The cruise ship MSC Seaside failed the CDC's vessel sanitation inspection at the end of April with an unusually low score.
The vessel received 67 out of 100 points, nearly twenty points below the agency's passing grade. In the past 10 years, only three other cruise ships have received sanitation scores below 70, CDC records show.
Since 2004, MSC Cruises have received an average sanitation score of 94.5. The MSC Meraviglia and MSC Seascape scored 98 and 100 points, respectively, during their recent February inspections.
Many of the inspector's concerns were related to food storage and preparation, including flies located in the bar, buffet, and garbage areas; a "black filth residue" coating four unopened containers of yogurt; dried food residue on dishes being used to serve hamburgers; "a shriveled piece of sausage and an old piece of pineapple" behind an oven; and chopped lettuce, sliced melon, and raw chicken stored at hazardous temperatures.
One of the more disturbing violations described in the report involved a crew member who was cooking raw hamburgers at a buffet station.
The employee walked through the kitchen with a trolley cart containing "left over hamburger paper wrappings and a layer of pooled hamburger blood" and went to the cold storage room to get more meat. The inspector then "intervened and observed the crew members hands and refrigerator door handle covered in hamburger blood," the report says.
An MSC Cruises spokesperson told Insider the cruise line has launched an internal investigation based on the inspector's concerns and took immediate corrective actions.
"MSC Cruises rigorously adheres to health protocols, and the results of this inspection do not reflect the brand's high standards," the spokesperson added.
Beyond food, the inspection also found several medical violations, according to the CDC. Five handwashing stations did not have soap (two of which were located in the medical ward) and the medical center did not document or follow-up on public vomit and diarrhea incidents recorded by housekeeping.

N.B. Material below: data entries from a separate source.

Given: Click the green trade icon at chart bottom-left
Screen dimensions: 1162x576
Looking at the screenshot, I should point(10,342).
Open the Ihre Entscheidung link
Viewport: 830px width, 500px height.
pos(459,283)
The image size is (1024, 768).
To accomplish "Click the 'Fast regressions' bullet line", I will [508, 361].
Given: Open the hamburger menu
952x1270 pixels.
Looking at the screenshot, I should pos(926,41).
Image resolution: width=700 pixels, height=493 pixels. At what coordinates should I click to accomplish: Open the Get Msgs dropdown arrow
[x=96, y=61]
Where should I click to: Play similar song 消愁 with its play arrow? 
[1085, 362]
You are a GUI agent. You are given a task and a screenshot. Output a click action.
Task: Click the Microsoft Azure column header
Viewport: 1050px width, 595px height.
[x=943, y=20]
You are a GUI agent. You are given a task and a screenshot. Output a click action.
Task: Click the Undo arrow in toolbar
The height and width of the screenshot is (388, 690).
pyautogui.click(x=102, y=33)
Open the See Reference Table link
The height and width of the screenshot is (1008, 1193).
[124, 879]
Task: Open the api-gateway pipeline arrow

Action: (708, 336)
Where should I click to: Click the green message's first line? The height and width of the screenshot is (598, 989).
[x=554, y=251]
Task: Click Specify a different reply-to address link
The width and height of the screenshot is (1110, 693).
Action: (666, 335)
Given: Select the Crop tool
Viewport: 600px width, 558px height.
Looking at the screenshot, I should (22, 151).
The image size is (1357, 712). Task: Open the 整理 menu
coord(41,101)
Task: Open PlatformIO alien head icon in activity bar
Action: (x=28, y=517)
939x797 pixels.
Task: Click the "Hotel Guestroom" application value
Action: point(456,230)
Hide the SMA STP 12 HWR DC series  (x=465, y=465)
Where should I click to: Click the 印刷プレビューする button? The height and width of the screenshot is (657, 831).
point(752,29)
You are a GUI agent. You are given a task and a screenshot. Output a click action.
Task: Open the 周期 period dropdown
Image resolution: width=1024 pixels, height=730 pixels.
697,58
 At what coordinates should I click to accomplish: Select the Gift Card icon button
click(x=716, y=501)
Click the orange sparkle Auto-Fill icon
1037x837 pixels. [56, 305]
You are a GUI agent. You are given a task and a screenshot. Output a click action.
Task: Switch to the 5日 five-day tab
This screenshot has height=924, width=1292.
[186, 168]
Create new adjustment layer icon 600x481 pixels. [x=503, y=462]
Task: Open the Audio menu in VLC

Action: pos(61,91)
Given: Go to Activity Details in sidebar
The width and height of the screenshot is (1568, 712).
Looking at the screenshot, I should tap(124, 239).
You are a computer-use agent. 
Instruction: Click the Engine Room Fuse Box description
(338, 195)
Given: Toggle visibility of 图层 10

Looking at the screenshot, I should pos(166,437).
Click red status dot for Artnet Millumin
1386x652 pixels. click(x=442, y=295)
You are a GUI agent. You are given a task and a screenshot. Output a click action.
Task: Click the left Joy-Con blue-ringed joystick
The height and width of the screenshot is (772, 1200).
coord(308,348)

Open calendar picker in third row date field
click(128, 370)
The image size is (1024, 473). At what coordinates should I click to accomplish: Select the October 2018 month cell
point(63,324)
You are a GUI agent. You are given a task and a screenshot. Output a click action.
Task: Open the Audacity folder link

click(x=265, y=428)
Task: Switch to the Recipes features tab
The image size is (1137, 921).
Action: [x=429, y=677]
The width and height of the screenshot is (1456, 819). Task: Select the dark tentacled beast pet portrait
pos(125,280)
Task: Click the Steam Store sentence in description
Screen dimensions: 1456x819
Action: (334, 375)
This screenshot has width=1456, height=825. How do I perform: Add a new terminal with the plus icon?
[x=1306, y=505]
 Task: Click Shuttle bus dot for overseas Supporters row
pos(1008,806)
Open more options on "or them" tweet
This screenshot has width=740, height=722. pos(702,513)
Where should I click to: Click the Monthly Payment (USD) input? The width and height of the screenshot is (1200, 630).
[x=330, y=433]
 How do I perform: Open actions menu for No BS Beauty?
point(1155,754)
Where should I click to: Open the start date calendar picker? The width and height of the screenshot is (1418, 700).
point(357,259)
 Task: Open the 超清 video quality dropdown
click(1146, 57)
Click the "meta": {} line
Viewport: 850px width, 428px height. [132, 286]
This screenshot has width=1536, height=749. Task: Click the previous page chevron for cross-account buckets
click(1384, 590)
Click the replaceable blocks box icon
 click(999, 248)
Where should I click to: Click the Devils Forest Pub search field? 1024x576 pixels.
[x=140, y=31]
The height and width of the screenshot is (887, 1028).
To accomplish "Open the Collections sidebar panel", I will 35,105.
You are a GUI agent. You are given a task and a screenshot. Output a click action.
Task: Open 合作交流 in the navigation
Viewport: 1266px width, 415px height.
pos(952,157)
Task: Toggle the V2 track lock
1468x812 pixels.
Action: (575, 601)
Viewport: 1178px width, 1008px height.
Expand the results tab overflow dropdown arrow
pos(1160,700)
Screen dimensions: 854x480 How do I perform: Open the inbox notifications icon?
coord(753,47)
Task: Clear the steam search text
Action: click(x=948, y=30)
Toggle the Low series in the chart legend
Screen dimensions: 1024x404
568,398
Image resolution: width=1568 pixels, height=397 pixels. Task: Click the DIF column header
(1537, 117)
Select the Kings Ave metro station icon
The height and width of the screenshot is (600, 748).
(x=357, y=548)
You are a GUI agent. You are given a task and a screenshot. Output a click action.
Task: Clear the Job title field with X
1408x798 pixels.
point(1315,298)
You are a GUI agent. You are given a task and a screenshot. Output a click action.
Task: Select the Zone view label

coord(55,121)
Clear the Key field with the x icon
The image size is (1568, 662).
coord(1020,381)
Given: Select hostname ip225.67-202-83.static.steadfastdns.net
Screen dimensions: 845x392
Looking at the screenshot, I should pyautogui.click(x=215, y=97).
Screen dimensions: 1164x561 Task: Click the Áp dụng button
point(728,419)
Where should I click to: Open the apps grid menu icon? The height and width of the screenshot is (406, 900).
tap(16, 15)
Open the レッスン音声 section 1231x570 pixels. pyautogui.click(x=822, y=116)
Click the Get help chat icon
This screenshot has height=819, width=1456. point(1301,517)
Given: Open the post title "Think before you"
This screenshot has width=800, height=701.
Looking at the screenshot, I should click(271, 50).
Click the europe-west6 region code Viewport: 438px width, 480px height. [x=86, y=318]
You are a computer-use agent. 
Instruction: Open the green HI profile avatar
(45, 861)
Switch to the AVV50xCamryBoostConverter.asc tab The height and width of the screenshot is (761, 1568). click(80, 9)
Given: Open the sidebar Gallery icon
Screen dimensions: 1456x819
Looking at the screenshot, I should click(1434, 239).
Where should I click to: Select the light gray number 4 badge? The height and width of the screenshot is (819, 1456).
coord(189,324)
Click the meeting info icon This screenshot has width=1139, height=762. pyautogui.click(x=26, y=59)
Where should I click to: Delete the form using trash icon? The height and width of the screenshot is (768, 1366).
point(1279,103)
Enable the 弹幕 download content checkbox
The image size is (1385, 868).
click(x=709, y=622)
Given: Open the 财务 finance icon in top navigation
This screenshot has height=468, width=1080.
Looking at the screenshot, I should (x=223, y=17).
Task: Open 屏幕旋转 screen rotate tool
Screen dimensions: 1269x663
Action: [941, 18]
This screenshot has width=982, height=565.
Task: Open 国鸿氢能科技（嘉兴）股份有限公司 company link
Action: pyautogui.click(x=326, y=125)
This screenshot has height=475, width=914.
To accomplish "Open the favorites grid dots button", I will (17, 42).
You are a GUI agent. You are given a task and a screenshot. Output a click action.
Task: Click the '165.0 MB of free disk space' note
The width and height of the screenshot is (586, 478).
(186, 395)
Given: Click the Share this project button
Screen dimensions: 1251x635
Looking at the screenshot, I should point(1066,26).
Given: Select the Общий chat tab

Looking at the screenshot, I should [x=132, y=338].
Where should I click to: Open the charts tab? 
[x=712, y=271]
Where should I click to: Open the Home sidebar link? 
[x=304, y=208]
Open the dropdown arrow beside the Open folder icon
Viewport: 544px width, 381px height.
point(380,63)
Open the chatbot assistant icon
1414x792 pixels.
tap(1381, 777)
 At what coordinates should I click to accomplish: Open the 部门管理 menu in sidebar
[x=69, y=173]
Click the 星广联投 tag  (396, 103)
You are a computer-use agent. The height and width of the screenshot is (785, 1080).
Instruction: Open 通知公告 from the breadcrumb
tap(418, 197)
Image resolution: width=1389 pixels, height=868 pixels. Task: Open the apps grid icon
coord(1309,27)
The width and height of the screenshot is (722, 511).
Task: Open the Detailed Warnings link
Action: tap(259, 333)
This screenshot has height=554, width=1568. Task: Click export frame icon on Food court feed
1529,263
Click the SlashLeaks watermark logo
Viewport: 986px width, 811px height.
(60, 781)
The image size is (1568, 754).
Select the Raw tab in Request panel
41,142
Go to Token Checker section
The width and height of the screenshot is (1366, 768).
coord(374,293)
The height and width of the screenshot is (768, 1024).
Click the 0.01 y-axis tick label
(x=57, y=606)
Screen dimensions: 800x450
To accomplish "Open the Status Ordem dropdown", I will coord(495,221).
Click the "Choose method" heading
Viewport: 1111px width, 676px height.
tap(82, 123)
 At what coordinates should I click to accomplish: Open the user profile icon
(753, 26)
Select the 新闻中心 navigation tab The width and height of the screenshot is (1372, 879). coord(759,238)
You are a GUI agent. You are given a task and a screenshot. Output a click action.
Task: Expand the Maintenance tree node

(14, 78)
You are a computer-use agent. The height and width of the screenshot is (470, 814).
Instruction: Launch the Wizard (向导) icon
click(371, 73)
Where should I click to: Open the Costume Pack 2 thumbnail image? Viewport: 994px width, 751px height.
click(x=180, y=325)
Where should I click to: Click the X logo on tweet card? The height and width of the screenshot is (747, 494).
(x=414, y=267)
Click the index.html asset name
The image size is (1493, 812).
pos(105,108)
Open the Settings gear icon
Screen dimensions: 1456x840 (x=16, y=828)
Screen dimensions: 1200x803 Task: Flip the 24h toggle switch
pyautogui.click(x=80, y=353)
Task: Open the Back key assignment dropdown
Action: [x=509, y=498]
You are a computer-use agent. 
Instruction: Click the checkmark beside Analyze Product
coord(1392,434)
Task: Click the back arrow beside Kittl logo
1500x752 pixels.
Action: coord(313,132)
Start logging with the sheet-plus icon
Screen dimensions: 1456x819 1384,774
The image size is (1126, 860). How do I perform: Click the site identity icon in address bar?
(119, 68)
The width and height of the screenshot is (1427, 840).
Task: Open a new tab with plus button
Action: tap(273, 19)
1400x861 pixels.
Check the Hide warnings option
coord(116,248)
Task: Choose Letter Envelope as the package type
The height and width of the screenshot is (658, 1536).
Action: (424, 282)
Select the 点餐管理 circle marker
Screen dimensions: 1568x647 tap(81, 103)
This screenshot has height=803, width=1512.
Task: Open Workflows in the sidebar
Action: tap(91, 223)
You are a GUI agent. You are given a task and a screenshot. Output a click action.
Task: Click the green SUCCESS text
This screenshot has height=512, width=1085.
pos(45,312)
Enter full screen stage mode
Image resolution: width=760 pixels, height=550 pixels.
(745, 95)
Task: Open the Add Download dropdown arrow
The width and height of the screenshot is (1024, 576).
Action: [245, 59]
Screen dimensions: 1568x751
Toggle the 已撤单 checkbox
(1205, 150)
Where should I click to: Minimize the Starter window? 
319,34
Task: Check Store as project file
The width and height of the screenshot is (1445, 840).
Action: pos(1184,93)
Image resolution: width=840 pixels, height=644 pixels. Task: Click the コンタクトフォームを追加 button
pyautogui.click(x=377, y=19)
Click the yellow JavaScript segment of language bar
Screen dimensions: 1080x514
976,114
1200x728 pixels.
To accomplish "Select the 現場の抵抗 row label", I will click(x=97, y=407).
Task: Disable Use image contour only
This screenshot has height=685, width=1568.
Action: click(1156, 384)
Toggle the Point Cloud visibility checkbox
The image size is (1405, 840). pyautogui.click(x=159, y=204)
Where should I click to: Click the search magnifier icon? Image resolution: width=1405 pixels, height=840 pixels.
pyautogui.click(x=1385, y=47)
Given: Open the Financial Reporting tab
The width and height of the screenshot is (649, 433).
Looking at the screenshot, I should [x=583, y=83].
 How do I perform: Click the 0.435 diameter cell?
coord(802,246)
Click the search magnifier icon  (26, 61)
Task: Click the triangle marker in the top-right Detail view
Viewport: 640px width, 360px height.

Additionally, medical staff misinterpreted the procedure for reporting acute gastroenteritis and only reported cases if passengers or crew experienced three episodes of diarrhea or vomit and an additional symptom.
However, the inspector "explained that even one diarrhea episode that is above normal to that individual can make them a reportable case" per the vessel sanitation program's operations manual.